Wednesday I met my two new ``preliminary advisees''. One of them is Italian! In fact Alessandro and I had already been corresponding for some time, but I hadn't met him yet. We had our entire meeting in Italian, including the mathematical part.
A very nice guy. He was assigned to me based on his interest in algebraic topology, not his language! The other is Jasmine, an African-American young lady who I may have mentioned in some earlier post. She's the granddaughter of a friend of the husband of Wendy's friend Karen (got it?), who I first heard about from the grandma at Karen's 60th birthday party. Since then
I've been encouraging Jasmine to apply to grad school at the UW, and she's been admitted to the Masters program. It is sad but true that African-American math grad students are exceedingly rare, and an African-American woman is unheard of around here.

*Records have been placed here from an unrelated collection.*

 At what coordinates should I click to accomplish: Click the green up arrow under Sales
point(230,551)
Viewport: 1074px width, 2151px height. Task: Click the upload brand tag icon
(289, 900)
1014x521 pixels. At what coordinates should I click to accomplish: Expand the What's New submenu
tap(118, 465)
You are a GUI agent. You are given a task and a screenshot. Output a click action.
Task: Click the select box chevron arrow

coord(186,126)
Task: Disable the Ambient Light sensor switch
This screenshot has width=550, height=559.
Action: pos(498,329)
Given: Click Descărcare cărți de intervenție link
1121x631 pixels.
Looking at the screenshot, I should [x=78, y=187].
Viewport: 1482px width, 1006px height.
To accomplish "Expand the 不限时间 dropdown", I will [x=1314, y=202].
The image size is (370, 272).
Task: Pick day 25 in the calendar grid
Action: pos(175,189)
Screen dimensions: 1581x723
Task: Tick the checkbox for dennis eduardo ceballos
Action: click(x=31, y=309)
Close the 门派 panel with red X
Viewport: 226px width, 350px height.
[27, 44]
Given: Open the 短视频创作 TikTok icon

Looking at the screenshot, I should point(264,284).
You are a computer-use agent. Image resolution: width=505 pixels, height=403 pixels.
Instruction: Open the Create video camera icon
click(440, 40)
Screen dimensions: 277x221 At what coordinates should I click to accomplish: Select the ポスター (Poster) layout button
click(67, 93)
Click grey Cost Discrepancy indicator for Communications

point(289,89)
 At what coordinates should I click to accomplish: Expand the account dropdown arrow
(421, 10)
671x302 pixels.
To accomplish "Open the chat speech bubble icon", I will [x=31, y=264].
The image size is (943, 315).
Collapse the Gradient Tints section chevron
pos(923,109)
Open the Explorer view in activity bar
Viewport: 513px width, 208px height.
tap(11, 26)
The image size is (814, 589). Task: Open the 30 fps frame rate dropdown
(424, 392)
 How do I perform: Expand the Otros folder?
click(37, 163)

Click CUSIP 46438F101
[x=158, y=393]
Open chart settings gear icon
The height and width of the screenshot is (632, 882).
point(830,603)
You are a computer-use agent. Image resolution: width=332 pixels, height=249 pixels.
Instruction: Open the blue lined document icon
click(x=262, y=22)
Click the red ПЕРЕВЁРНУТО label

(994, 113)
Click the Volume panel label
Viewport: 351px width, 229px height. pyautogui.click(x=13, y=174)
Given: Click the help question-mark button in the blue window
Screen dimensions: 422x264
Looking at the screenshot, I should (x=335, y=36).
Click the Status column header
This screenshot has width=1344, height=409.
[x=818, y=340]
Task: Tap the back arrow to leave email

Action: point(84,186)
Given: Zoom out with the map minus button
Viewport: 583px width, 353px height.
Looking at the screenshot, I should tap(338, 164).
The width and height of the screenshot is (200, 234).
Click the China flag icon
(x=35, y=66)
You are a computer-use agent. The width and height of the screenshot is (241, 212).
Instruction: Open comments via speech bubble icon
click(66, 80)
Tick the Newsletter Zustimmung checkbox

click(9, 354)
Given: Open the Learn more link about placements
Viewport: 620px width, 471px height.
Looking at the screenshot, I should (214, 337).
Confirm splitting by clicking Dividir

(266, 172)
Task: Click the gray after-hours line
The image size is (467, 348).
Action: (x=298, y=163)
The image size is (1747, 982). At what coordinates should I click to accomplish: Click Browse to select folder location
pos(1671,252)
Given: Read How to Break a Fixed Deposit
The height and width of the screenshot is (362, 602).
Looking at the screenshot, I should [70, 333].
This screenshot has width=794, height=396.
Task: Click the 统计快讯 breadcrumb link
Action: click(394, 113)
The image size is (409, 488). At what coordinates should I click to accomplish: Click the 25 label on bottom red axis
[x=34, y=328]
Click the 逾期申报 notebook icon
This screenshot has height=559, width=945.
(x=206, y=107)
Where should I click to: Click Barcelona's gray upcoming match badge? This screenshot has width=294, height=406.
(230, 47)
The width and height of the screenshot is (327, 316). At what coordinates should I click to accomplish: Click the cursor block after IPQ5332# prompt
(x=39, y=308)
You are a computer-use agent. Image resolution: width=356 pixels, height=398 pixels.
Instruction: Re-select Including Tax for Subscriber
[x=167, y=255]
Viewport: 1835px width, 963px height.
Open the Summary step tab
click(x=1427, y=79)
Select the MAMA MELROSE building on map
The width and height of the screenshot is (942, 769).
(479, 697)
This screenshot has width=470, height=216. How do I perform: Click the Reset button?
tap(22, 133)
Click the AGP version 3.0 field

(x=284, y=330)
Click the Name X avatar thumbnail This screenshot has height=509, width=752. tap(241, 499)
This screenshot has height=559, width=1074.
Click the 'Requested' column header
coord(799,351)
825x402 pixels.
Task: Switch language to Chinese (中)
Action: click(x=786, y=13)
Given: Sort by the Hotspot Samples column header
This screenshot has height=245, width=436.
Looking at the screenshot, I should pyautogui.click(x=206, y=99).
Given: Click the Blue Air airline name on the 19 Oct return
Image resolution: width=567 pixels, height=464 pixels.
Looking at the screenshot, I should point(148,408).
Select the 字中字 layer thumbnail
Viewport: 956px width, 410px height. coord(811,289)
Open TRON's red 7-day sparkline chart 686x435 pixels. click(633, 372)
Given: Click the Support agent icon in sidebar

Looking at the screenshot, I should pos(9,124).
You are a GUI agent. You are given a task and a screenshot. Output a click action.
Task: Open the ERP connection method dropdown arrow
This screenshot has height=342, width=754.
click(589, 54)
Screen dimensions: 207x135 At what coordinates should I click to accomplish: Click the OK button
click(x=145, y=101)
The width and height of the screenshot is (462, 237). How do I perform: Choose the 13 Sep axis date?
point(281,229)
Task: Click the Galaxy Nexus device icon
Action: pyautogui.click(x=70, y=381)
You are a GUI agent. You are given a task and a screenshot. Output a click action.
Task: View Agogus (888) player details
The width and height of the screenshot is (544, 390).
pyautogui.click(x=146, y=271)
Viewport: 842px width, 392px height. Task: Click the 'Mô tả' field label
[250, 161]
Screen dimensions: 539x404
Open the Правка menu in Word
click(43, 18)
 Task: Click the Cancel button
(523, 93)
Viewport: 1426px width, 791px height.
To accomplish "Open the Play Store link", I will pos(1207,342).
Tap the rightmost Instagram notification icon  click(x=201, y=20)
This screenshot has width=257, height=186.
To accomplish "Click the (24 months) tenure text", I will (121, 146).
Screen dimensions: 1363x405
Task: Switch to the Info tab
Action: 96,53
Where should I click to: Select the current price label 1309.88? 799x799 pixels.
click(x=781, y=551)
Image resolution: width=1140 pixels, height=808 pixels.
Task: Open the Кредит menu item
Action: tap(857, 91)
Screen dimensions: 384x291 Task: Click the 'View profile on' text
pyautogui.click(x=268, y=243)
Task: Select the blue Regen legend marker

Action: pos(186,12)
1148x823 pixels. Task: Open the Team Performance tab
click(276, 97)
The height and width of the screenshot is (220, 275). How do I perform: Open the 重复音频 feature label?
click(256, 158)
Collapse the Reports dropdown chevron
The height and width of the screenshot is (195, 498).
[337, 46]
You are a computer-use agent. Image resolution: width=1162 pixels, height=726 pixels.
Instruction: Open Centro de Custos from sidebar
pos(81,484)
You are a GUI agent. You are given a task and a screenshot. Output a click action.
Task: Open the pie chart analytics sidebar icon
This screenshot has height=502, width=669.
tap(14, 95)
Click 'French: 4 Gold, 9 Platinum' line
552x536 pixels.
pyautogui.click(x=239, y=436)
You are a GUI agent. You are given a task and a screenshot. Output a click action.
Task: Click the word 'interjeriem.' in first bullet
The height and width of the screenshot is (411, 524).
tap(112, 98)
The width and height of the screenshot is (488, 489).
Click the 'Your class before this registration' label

I'm excited she was accepted and will be rooting for her to succeed. She definitely has the enthusiasm and the initiative required, and obviously her file must have looked good to the admissions committee.
Supposedly I'm cutting back on my total activity during the chemo. For instance, I've again bowed out of committee duties, by
agreement with the chair. But it's hard to resist grad students who want to do reading courses in algebraic topology. It looks like I'll have a reading course with three students (including one of those brilliant undergrads I alluded to), plus possibly Alessandro although he may be too far ahead (he has a Masters already from a top school in Switzerland). The ringleader is a young woman
named Maddie. Talk about a ``take-charge'' kind of person! Before I knew what hit me, she'd already recruited these other students, worked out a time we could all meet and reserved one of our local rooms in Padelford (not easy to do). How could I say no?
Well, enough babbling. It's therapeutic though. Thursday we had the Brown family over for dinner, and opened our bottle
of Casa Aiva wine! Enjoyed by all, although Kaia and Finley much preferred the homemade chocolate chip cookies.
Huskies are on a roll. Jury still out on the Seahawks. And will the Mariners make the playoffs? With that, I shall take my leave.